Dias Comuns

qualquer coisa aleatória que passa na cabeça

4 de junho de 2012

Algumas notas sobre a compra de produtos exclusivamente virtuais

Cada vez mais as pessoas estão conectadas a internet. Celulares, tablets, computadores, smartphones, note e netbooks, sei lá, mil formas.

Um dos pontos que acho fantástico nisso é a capacidade de comparar preços de centenas de lojas simultaneamente, encontrando e adquirindo aquela peça com o melhor custo/beneficio. Ainda há, claro, aqueles que tem medo de efetuar compras online, mas ainda assim se valem do preço encontrado na internet para pechinchar no "mundo real".


Excetuando os produtos de necessidades básicas, os físicos (geladeiras, fogões, vasos sanitários, etc), nós humanos somos bastante voltados para o entretenimento. Gostamos de TER livros, música (cds/vinis), filmes, séries, jogos de videogame... mas a internet já está modificando os hábitos dos consumidores. Penso que o FETICHE de possuir algum desses objetos está diminuindo, em razão da praticidade e do minimalismo das pessoas, aliado aos suportes tecnológicos que permitem armazenar bibliotecas inteiras num aparelhinho do tamanho de um livro.

Tudo começou com aquele tocador de músicas da MAÇÃ. O pessoal passou a deixar os CDS de lado e escolher, faixa por faixa, o que iria comprar e, consequentemente, o que iria ouvir. Nada de comprar um album por causa de duas ou três canções.

Daí vieram outros rompimentos. No mundo dos games, por exemplo, o STEAM é o principal exemplo. Jogos super baratos que podem ficar armazenados na nuvem ou serem baixados para o seu computador. Geralmente, quanto mais antigo o jogo, mais barato se torna. E ele está lá a sua disposição, apenas esperando o seu LOGIN no aplicativo.

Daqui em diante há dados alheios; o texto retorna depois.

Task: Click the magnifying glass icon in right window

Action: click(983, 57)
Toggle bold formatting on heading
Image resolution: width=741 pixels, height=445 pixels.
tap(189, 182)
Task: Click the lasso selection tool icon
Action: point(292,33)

O armazenamento de dados é feito em serviços que poderão ser acessados de qualquer lugar do mundo, a qualquer hora, não havendo necessidade de instalação de programas x ou de armazenar dados. O acesso a programas, serviços e arquivos é remoto, através da Internet - daí a alusão à nuvem


No campo das séries de TV e filmes temos o Netflix, que cobra uma mensalidade de R$15,00 por mês e oferece um amplo catalogo de obras que podem ser assistidos quantas vezes quiser.

Em relação a leitura temos como preponderante o site da Amazon, vendendo milhares de e-books e criando o seu próprio e-reader (aparelho para ler os e-books), o KINDLE.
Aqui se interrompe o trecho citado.